Few anarchists, including primitivists, hold the position that, as Brian Morris notes, dismisses the "last eight thousand years or so of human history" as little more than a source "of tyranny, hierarchical control, mechanised routine devoid of any spontaneity. All those products of the human creative imagination -- farming, art, philosophy, technology, science, urban living, symbolic culture -- are viewed negatively by Zerzan -- in a monolithic sense." While there is no reason to worship progress, there is just as little need to dismiss all change and development out of hand as oppressive. Nor are they convinced by Zerzan's "selective culling of the anthropological literature." [Morris, Op. Cit., p. 38] In addition some aboriginal societies are very anarchistic, not all are. As anarchist anthropologist David Graeber points out, "we know almost nothing about life in Palaeolithic, other than the sort of thing that can be gleaned from studying very old skulls . . . But what we see in the more recent ethnographic records is endless variety. There were hunter-gatherer societies with nobles and slaves, there are agrarian societies that are fiercely egalitarian. Even in . . . Amazonia, one finds some groups who can justly be described as anarchists, like the Piaroa, living alongside others (say, the warlike Sherentre, who are clearly anything but." [Fragments of an Anarchist Anthropology, pp. 53-4] Even if we speculate, like Zerzan, that if we go back far enough we would find all of humanity in anarchistic tribes, the fact remains that certain of these societies did develop into statist, propertarian ones implying that a future anarchist society that is predominantly inspired by and seek to reproduce key elements of prehistoric forms of anarchy is not the answer as civilisation may develop again due to the same social or environmental factors.

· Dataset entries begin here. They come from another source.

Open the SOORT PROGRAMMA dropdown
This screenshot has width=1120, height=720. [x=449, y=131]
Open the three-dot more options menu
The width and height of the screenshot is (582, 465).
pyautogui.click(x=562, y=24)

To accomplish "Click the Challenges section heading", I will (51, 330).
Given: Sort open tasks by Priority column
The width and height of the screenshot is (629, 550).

Ultimately, we are faced with the fact that a revolution will start in society as it is. Anarchism recognises this and suggests a means of transforming it. Primitivism has yet to suggest such tactics.

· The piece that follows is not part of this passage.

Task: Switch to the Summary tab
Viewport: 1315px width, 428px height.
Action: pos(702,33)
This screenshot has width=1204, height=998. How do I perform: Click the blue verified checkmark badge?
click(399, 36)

This is not to suggest, of course, that non-primitivist anarchists think that everyone in a free society must have the same level of technology. Far from it. An anarchist society would be based on free experimentation. Different individuals and groups will pick the way of life that best suits them. Those who seek less technological ways of living will be free to do so as will those who want to apply the benefits of (appropriate) technologies. Similarly, all anarchists support the struggles of those in the developing world against the onslaught of capitalist civilisation and the demands of capitalist progress.
For more on "primitivist" anarchism see John Zerzan's Future Primitive, John Moore's Primitivist Primer, as well as David Watson's Swamp Fever, Primitivism & the “Ideological Vortex” and Against the Mega-Machine. The best critiques of primitivism include Jason McQuinn's Why I Am Not a Primitivist, Wolfi Landstreicher's A Critique, Not a Program, Ran Prieur's Beyond Civilized and Primitive.